### Exercise details
Please copy exactly the lines from the one containing "Expand the arrow at the bottom left sidebar" to the end of the entries, both included, and nothing else. Omit every picture.

### Study material

%%

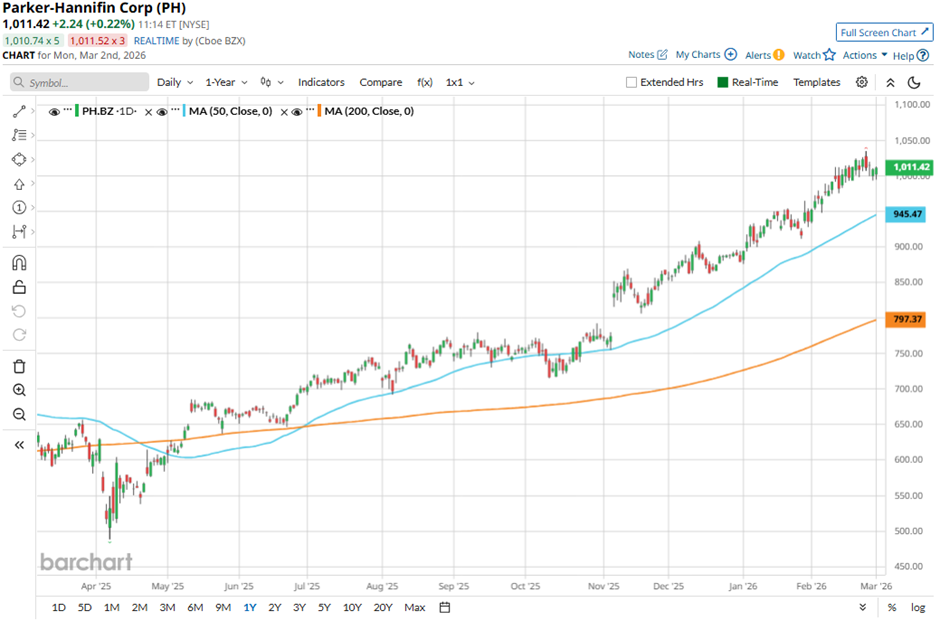Screen dimensions: 940x621
Task: Click the Symbol search field
Action: (x=77, y=83)
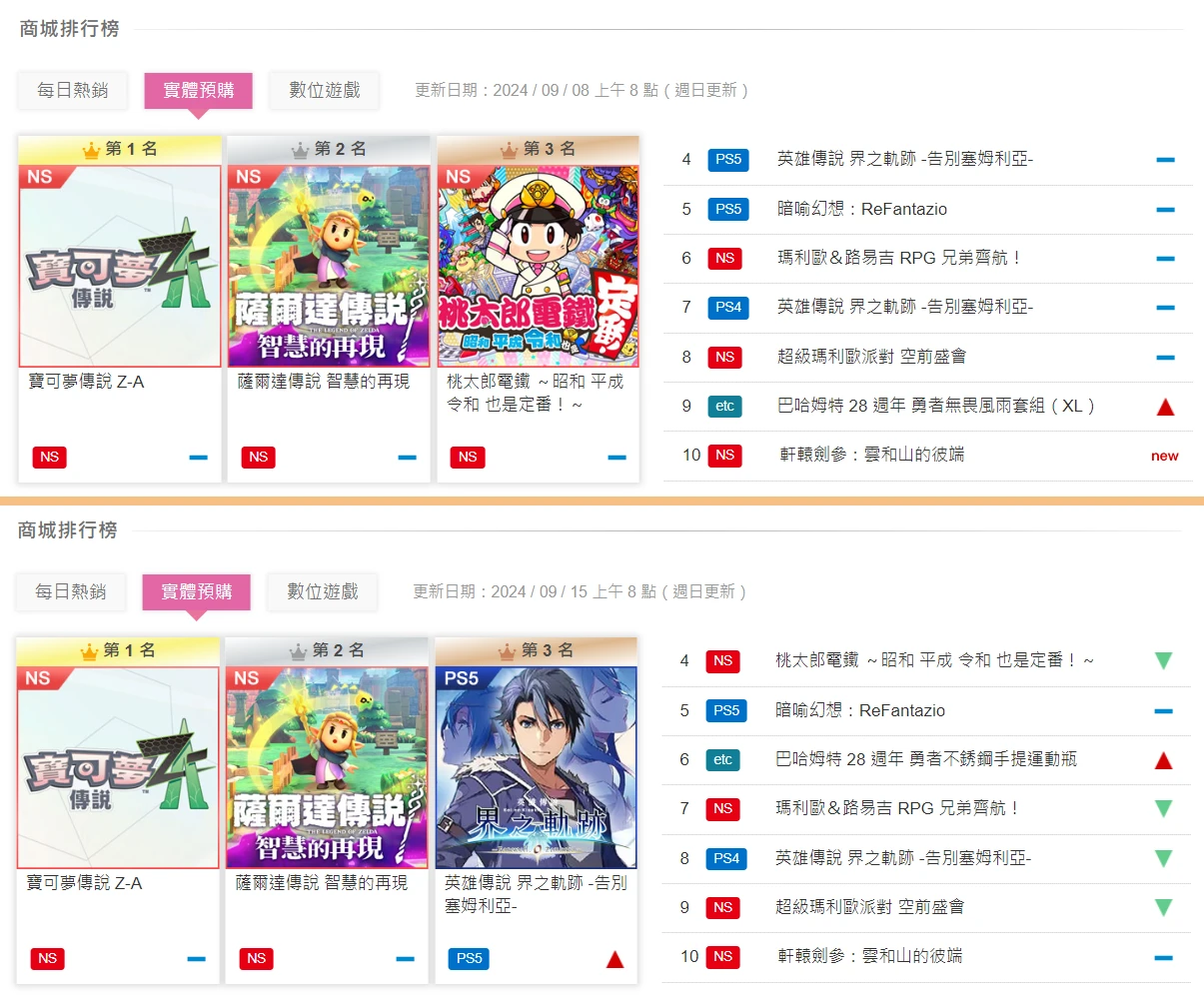
Task: Click the red up arrow under 界之軌跡 card
Action: tap(614, 959)
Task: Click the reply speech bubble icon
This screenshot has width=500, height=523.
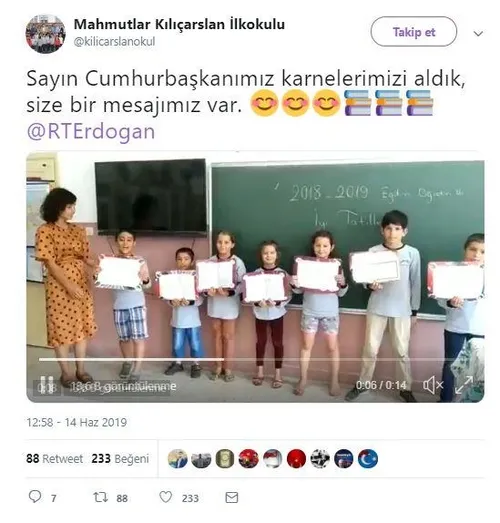Action: click(x=35, y=497)
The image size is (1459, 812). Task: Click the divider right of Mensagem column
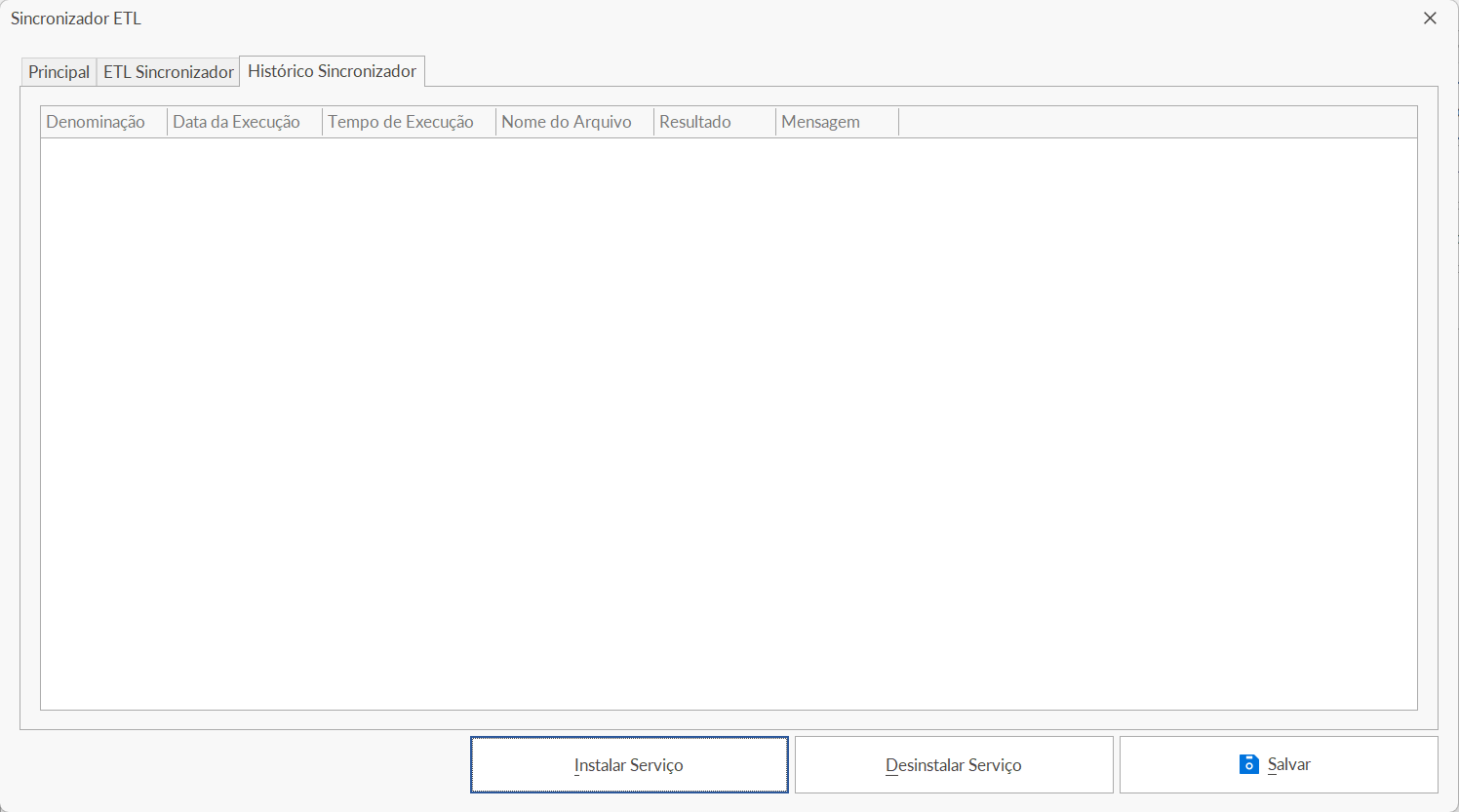click(898, 122)
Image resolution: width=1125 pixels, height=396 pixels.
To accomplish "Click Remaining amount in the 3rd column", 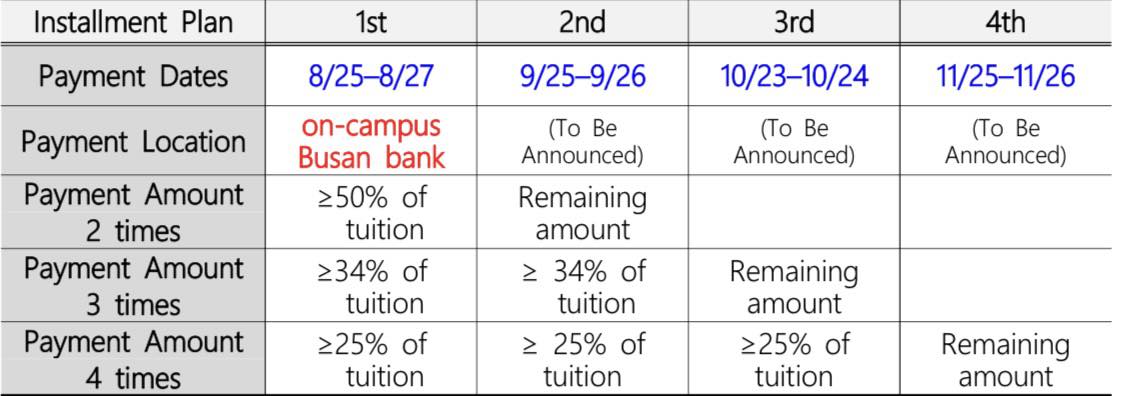I will (794, 288).
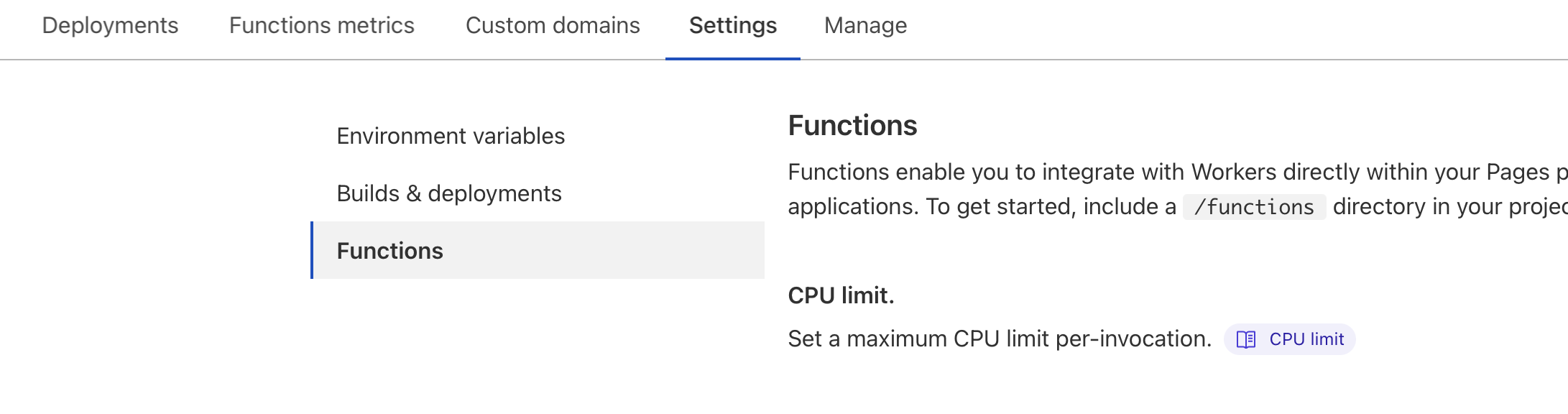Switch to the Deployments tab
The height and width of the screenshot is (414, 1568).
(110, 26)
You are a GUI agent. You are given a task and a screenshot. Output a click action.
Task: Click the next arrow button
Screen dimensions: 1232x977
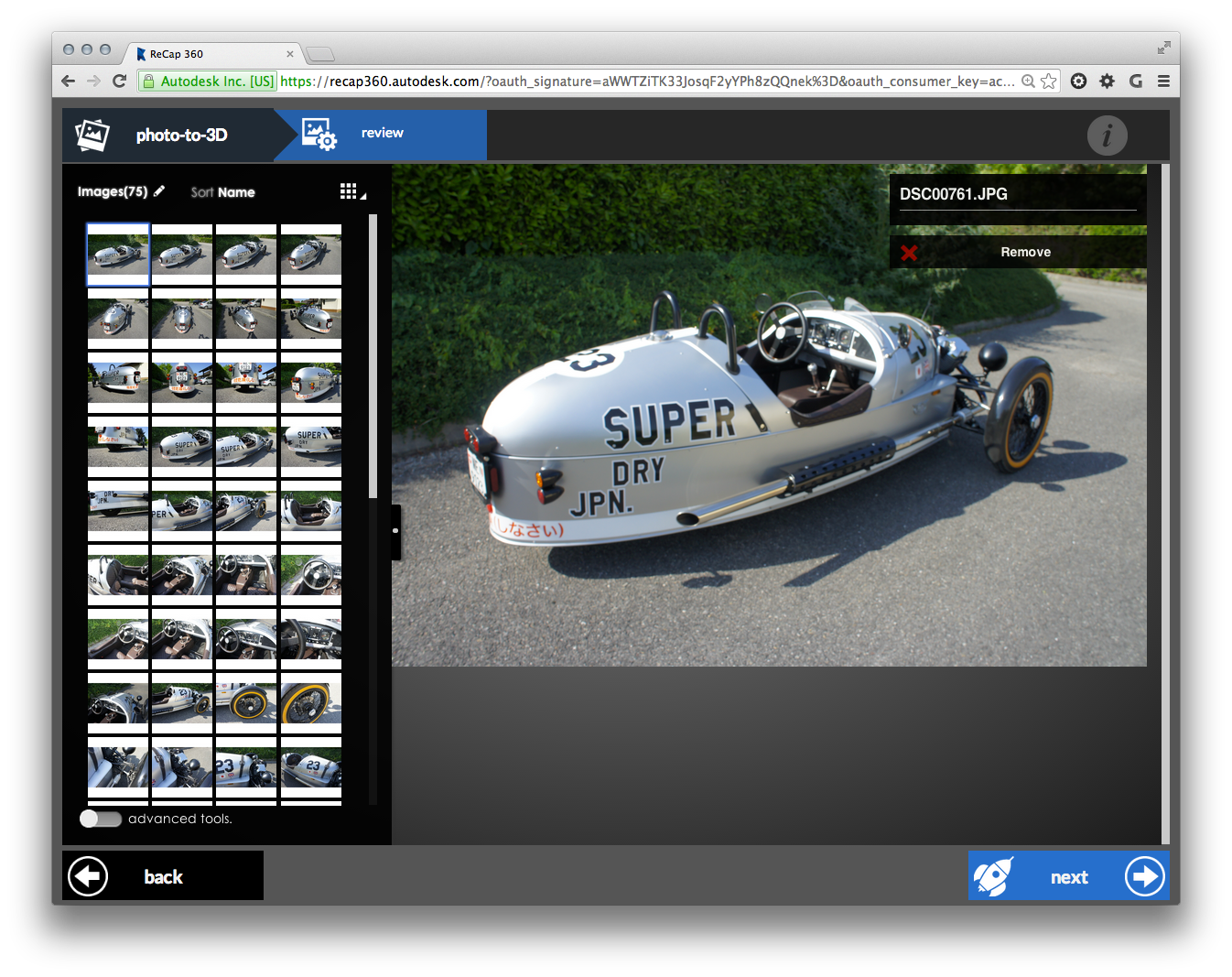(x=1144, y=876)
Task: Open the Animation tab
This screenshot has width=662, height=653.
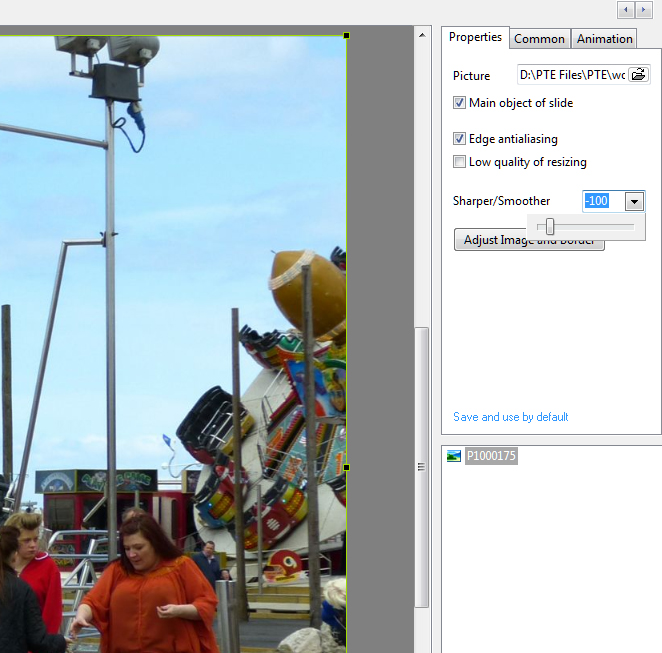Action: [604, 39]
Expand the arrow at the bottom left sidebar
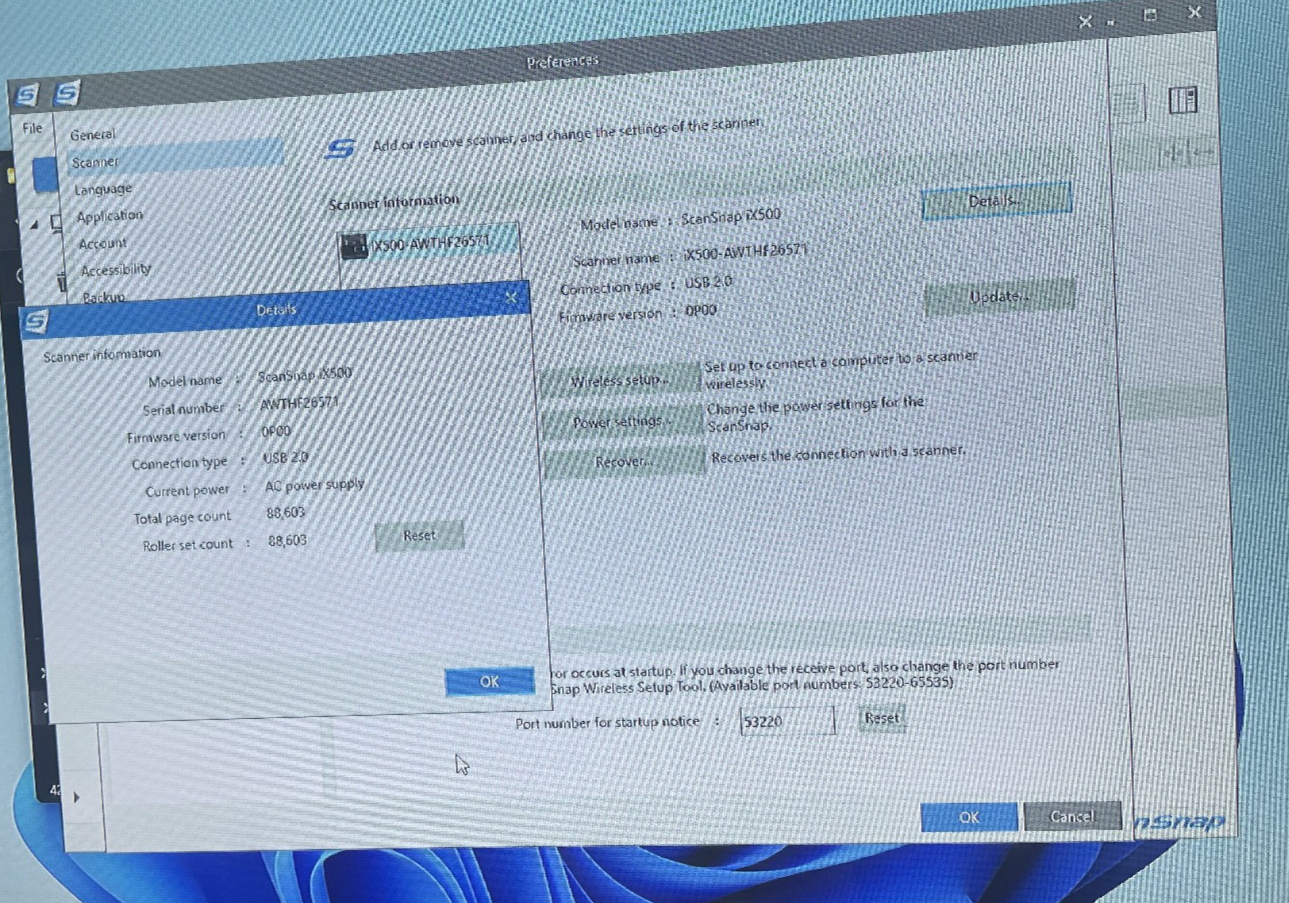Screen dimensions: 1289x903 (x=76, y=797)
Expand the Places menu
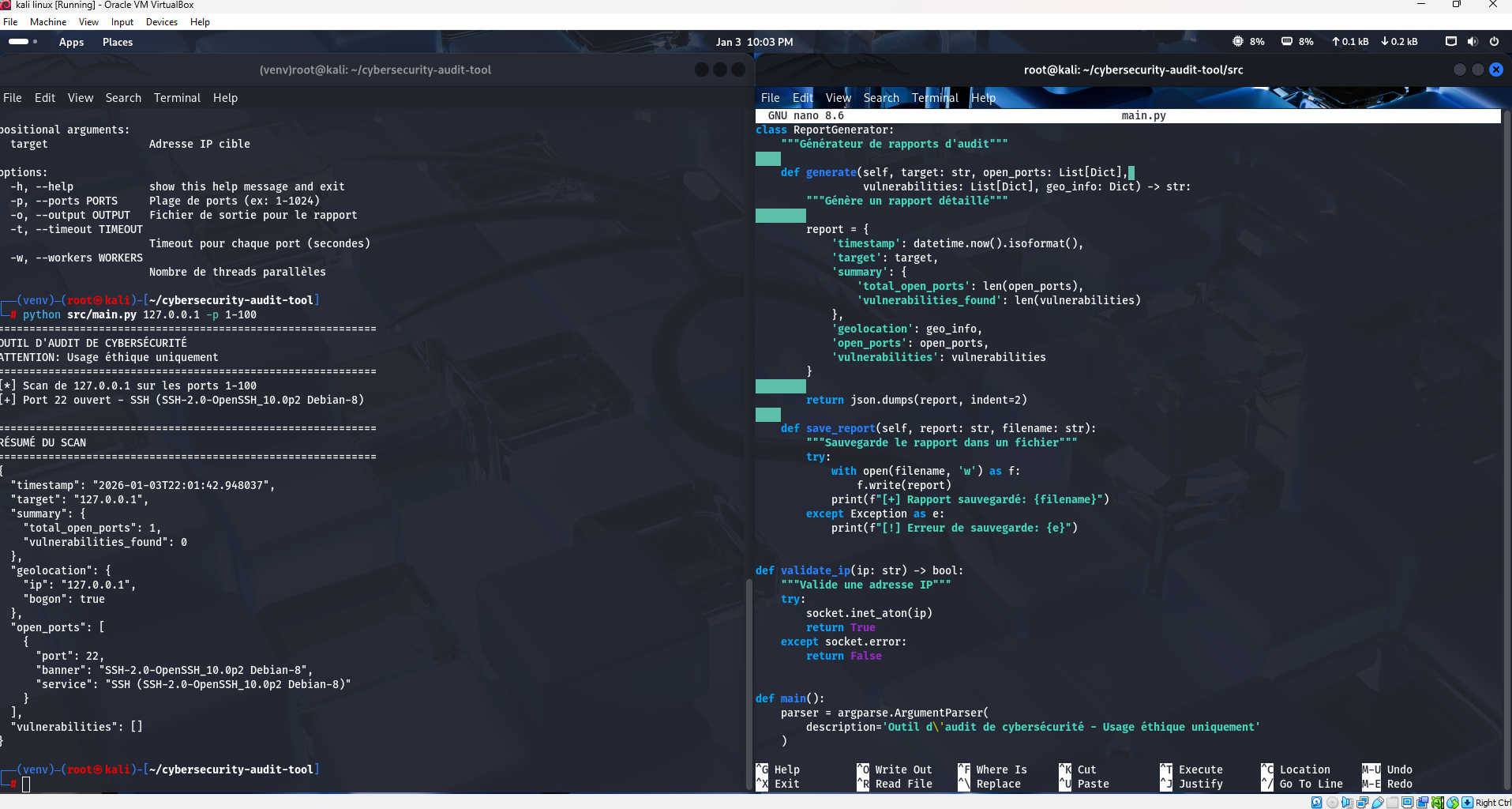Viewport: 1512px width, 809px height. point(118,42)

%%

### Response
Expand the arrow at the bottom left sidebar
Screen dimensions: 1289x903 (x=76, y=797)
Expand the Places menu
Viewport: 1512px width, 809px height. point(118,42)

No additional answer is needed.